Stored items
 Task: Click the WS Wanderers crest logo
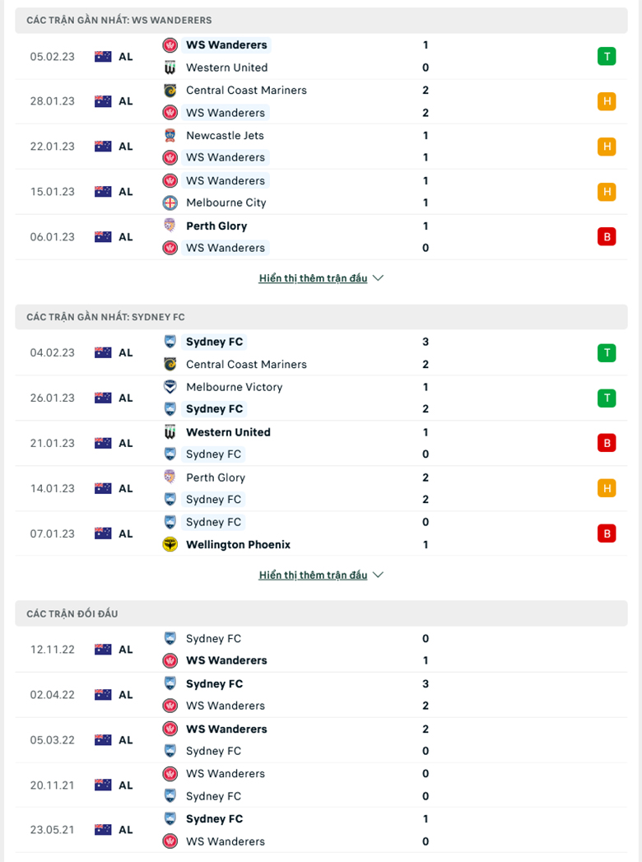(170, 45)
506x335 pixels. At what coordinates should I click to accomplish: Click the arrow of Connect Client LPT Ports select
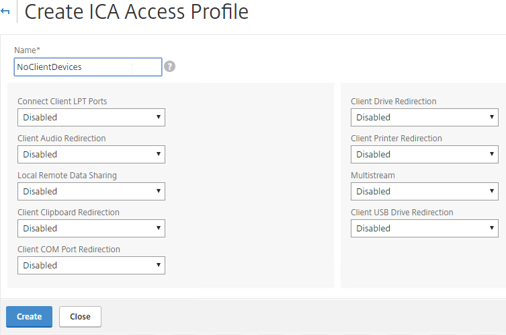(159, 117)
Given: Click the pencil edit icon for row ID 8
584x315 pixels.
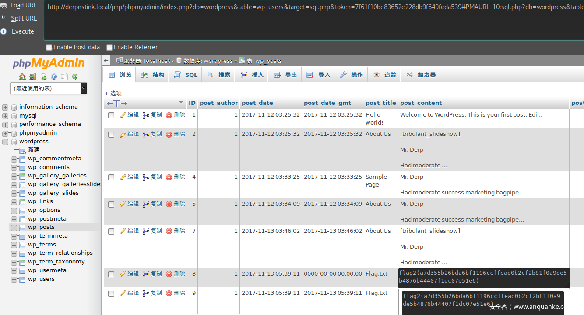Looking at the screenshot, I should point(123,274).
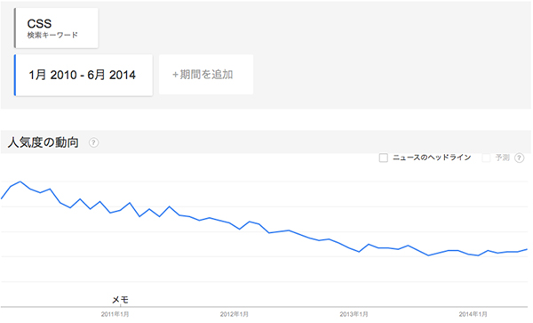Open the 1月 2010 - 6月 2014 period selector
This screenshot has width=533, height=323.
[84, 76]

Task goal >> Exactly as written, give every entry again, but not the pictures.

Exercise solution >>
 Task: Click the WS Wanderers crest logo
(170, 45)
506x335 pixels. At what coordinates should I click to accomplish: Click the arrow of Connect Client LPT Ports select
(159, 117)
Given: Click the pencil edit icon for row ID 8
584x315 pixels.
Looking at the screenshot, I should point(123,274).
Open the 1月 2010 - 6月 2014 period selector
This screenshot has width=533, height=323.
[84, 76]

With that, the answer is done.